Poucos contadores conhecem o artigo 1177 da Lei 10.406 de 2002. Portanto, muitos correm riscos de responsabilidade civil e de responderem a processos judiciais e nem mesmo sabem deste risco.

O artigo citado diz que para todos os fins legais, tudo que está registrado nos livros e documentos contábeis são responsabilidades do proprietário, se for uma empresa ou do presidente, se for uma instituição sem fins lucrativos.

O artigo deixa claro que a responsabilidade por esses conteúdos contábeis, para fins legais, são considerados como se fossem elaborados pelo representante legal da pessoa jurídica. Por esse motivo, o contador nunca assina sozinho os documentos contábeis, e sim em conjunto com o representante legal.

O que o Código Civil pretendeu demonstrar que para fins legais o representante legal de uma pessoa jurídica é o proponente e o contador é o preposto, ou seja, o executor.

Isso obriga primeiramente a uma relação de extrema confiança, pois a história da pessoa jurídica e o seu nome, em determinados contextos, ficam nas mãos de um profissional de contabilidade.

Por esse motivo, esse profissional, além de ter compromisso ético, também precisa ser a pessoa de confiança do representante legal em questões de conhecimento técnico, pois este profissional é quem demonstrará todo patrimônio, receitas e resultados da Pessoa jurídica para os órgãos fiscalizadores.

Significa dizer que em caso de fiscalização, perante o fiscal, o documento que ele audita é como se fosse elaborado pelo representante legal da pessoa jurídica.

Perante a fiscalização federal ou municipal ou estadual, para fins tributários, trabalhistas ou civis, se for encontrado algum problema nos demonstrativos contábeis, não adiantará o representante legal dizer que não foi ele quem os elaborou ou tentar responsabilizar o contador.

Ou seja, de qualquer modo, se houver motivação para auto de infração e multas pecuniárias, o responsável será o representante legal e este deverá arcar com as consequências onerosas das infrações.
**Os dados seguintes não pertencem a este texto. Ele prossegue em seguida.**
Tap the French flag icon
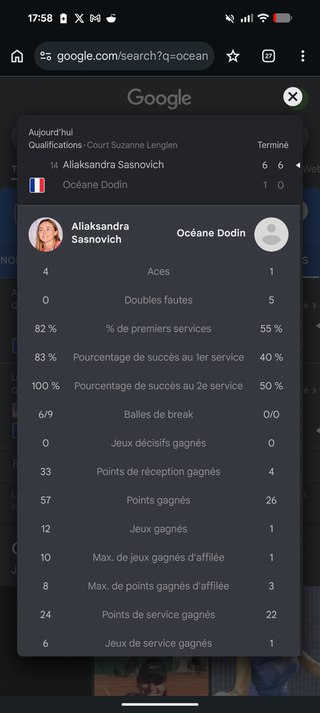 tap(37, 185)
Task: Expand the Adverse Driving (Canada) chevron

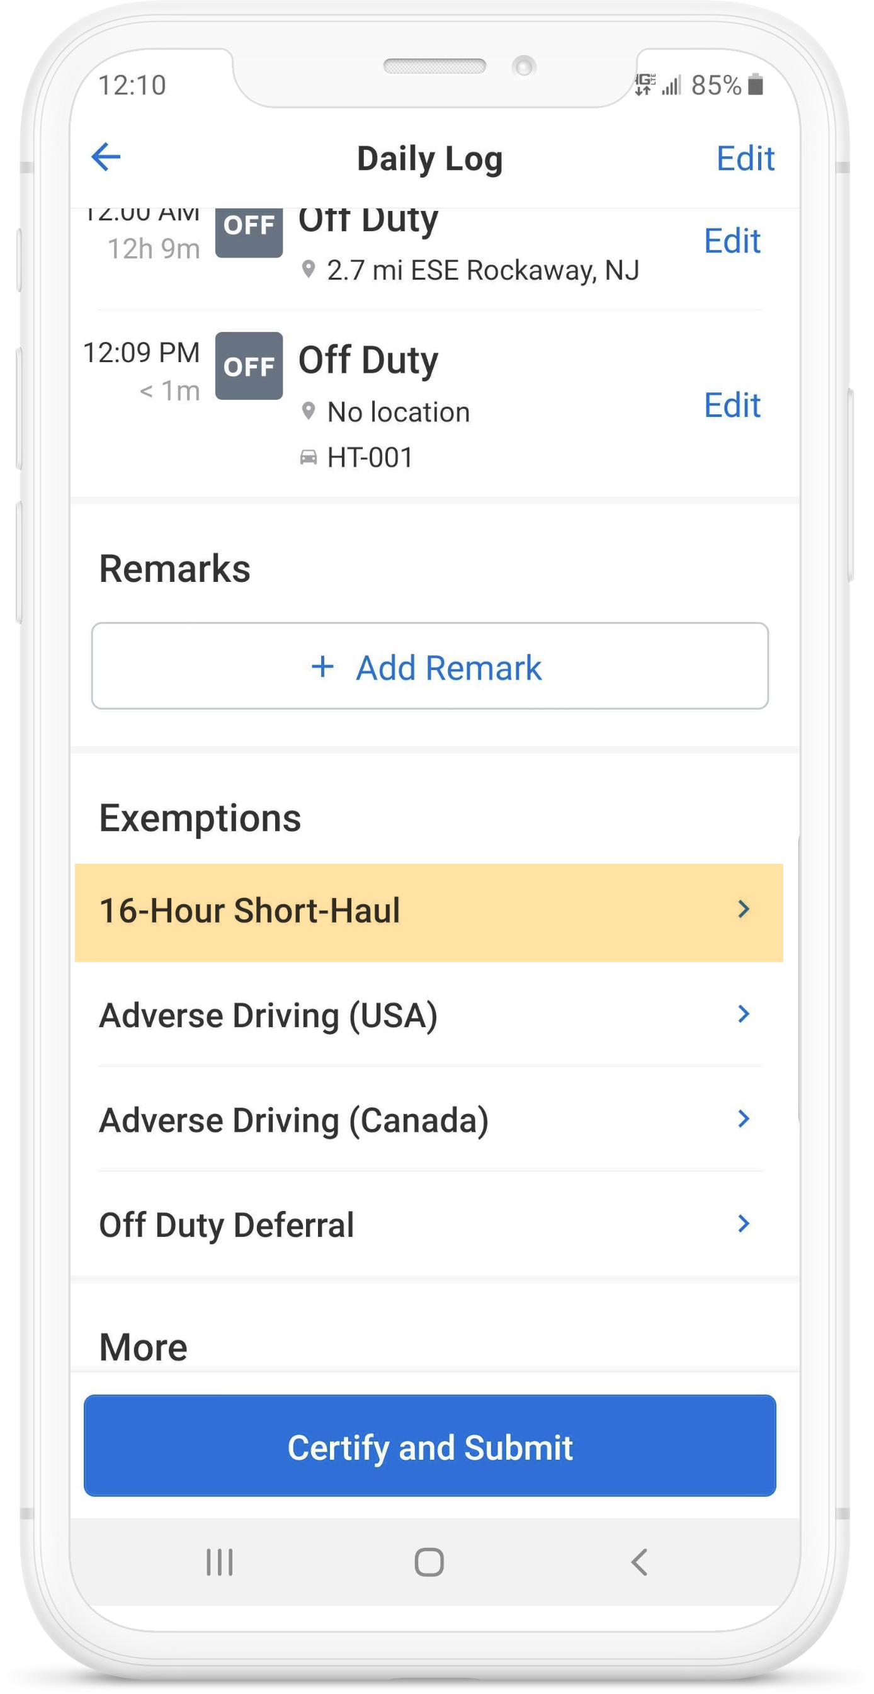Action: pyautogui.click(x=743, y=1120)
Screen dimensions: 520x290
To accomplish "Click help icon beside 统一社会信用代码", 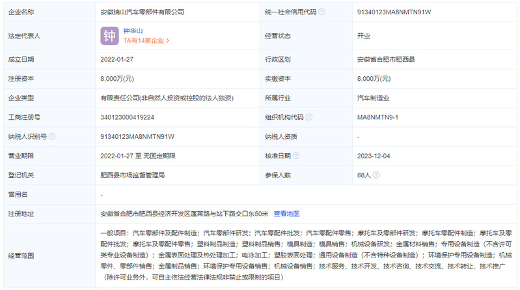I will point(322,12).
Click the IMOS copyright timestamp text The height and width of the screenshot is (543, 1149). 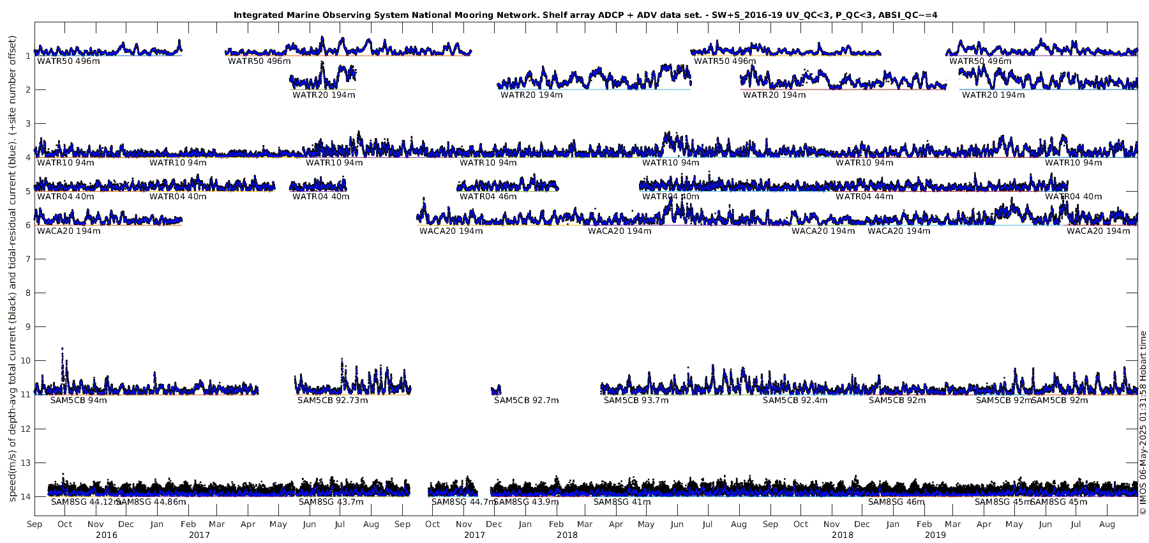click(x=1143, y=423)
Quando ocorrem essas situações, algumas vezes, quando responsável legal conhece seus direitos, ele termina movendo uma ação regressiva contra o contador. Isso significa dizer que o representante legal penalizado tentará também, via judicial, penalizar o técnico responsável: o contador.

O artigo do Código Civil também deixa claro que a responsabilidade do profissional é ampla, incluindo todos os elementos jurídicos da culpa: imprudência, negligência ou imperícia.

O que mais me preocupa, nestes 23 anos atuando como auditora contábil especializada em contabilidade do terceiro setor, é um número de demonstrativos contábeis deste seguimento que não atendem às normas específicas do Conselho Federal de Contabilidade.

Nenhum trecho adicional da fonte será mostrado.